(Reuters) – The U.S. Department of Agriculture (USDA) and U.S. Agency for International Development (USAID) will together contribute nearly $700 million to international food aid efforts in the wake of Russia’s invasion of Ukraine, the agencies said on Wednesday.
The money will go to emergency food operations in Ethiopia, Kenya, Somalia, Sudan, South Sudan and Yemen. $282 million will come from the Bill Emerson Humanitarian Trust (BEHT), which is co-managed by the agencies.
USDA will additionally provide $388 million for transportation, shipping, and other costs, the agency said.

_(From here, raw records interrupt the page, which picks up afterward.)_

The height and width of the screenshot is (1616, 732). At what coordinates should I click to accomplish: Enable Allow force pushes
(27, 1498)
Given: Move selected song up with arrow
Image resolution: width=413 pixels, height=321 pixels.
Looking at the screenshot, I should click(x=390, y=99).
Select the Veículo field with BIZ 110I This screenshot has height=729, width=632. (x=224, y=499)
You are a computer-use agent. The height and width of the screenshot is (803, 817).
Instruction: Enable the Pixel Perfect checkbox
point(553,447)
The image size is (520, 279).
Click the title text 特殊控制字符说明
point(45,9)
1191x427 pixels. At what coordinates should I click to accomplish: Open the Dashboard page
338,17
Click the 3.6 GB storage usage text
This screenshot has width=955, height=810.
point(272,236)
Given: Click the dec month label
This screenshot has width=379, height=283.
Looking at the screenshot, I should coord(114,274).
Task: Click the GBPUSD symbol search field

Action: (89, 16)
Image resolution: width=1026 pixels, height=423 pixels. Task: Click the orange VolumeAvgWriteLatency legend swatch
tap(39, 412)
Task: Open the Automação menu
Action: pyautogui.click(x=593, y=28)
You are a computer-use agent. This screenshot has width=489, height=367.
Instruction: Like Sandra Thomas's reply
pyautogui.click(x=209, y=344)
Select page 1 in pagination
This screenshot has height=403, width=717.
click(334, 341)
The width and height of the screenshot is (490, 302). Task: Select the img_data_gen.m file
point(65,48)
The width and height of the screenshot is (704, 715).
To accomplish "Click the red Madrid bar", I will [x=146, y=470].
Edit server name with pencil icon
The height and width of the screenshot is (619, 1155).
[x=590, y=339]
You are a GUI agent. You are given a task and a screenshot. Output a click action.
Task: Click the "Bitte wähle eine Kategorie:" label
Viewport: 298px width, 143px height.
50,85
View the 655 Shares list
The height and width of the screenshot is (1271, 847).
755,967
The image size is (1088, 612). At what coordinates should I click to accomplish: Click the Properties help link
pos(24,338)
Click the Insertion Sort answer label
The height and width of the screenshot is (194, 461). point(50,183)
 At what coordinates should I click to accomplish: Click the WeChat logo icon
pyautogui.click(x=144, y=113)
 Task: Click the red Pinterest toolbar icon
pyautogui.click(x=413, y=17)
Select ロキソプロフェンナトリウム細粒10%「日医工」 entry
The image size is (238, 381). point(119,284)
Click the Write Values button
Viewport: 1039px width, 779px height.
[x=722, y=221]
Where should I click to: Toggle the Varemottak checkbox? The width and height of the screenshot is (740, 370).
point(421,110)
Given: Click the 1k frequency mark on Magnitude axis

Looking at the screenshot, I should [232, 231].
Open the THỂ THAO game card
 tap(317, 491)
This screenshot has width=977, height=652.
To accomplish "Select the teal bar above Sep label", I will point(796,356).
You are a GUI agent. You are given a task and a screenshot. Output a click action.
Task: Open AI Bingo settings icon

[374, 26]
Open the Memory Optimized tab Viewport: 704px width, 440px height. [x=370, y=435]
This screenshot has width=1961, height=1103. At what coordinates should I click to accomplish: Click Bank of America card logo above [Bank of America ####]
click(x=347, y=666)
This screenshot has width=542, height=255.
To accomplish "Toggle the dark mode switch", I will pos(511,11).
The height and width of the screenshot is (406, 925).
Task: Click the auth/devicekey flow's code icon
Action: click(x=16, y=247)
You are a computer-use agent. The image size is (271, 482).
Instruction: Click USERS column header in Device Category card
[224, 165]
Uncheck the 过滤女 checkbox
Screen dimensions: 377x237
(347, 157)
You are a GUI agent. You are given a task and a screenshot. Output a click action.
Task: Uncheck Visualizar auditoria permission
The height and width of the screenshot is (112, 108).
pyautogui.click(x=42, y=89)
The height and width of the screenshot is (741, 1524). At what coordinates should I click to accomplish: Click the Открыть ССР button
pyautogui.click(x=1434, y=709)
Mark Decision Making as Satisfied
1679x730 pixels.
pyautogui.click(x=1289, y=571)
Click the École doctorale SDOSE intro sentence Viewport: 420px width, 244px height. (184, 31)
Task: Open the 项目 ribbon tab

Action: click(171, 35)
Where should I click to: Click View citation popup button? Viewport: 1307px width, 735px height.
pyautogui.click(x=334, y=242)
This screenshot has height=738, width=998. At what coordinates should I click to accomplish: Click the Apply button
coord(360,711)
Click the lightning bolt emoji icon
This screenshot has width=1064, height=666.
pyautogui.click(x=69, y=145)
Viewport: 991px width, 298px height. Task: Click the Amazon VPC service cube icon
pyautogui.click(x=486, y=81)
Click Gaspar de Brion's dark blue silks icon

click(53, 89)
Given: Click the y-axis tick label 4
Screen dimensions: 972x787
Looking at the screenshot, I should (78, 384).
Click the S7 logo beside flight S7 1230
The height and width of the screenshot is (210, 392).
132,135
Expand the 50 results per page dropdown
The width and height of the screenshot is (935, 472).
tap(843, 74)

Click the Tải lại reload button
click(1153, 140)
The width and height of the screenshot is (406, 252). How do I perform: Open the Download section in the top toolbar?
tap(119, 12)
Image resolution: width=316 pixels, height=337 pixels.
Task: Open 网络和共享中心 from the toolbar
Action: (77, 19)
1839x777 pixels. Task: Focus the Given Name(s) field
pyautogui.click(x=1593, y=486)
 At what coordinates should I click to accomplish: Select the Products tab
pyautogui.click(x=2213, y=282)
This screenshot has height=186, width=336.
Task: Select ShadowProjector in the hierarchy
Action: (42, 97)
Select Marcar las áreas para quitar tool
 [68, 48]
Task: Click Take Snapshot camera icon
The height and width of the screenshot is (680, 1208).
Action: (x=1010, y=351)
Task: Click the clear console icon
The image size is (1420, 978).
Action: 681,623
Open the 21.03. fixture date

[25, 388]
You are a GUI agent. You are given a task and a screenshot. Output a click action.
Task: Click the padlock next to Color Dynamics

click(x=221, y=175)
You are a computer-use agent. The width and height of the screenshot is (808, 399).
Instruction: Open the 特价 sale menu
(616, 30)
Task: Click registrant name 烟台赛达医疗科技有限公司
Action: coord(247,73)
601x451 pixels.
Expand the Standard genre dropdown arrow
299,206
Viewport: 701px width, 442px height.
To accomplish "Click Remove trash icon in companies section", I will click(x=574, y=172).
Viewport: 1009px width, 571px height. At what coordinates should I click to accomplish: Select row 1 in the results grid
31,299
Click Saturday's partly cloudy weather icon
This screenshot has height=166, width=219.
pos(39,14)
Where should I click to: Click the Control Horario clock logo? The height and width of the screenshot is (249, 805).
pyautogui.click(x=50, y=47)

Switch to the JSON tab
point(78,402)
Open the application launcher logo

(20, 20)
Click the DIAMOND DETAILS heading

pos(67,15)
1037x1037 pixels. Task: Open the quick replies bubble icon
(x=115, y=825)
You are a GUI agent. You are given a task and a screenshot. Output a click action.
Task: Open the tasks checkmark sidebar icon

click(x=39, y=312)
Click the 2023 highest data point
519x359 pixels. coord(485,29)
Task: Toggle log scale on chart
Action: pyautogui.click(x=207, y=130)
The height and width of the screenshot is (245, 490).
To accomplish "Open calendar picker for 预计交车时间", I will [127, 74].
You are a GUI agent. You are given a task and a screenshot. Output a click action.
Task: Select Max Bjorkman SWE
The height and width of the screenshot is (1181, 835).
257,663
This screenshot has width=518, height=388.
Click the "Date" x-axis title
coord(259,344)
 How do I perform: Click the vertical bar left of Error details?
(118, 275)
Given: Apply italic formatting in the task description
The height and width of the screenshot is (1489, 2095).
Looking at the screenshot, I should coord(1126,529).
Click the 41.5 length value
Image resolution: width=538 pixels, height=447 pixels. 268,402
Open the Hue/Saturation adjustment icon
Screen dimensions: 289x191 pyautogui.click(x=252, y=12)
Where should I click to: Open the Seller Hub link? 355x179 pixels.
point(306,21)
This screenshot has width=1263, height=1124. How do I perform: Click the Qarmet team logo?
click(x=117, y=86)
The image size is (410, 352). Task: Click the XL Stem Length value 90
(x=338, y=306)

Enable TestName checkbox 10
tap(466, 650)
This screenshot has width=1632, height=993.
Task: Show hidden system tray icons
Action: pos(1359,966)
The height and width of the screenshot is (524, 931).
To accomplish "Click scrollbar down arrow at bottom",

“Russia’s unprovoked war on Ukraine, a fellow major agricultural export country, is driving food and energy costs higher for people around the world,” said Secretary of Agriculture Tom Vilsack in a statement.
Members of the Senate Hunger Caucus in March called on USDA and USAID to draw upon funds from the BEHT, not done since 2014, as the United Nations’ World Food Programme predicted dire global famine resulting from interruptions to Ukraine and Russian exports.
Together, Russia and Ukraine account for about a quarter of world wheat exports.
The invasion was leading to a “staggering global food crisis,” said USAID Administrator Samantha Power.
Russia calls its actions in Ukraine a “special operation” to disarm Ukraine and protect it from fascists. Ukraine and the West say the fascist allegation is baseless and that the war is an unprovoked act of aggression.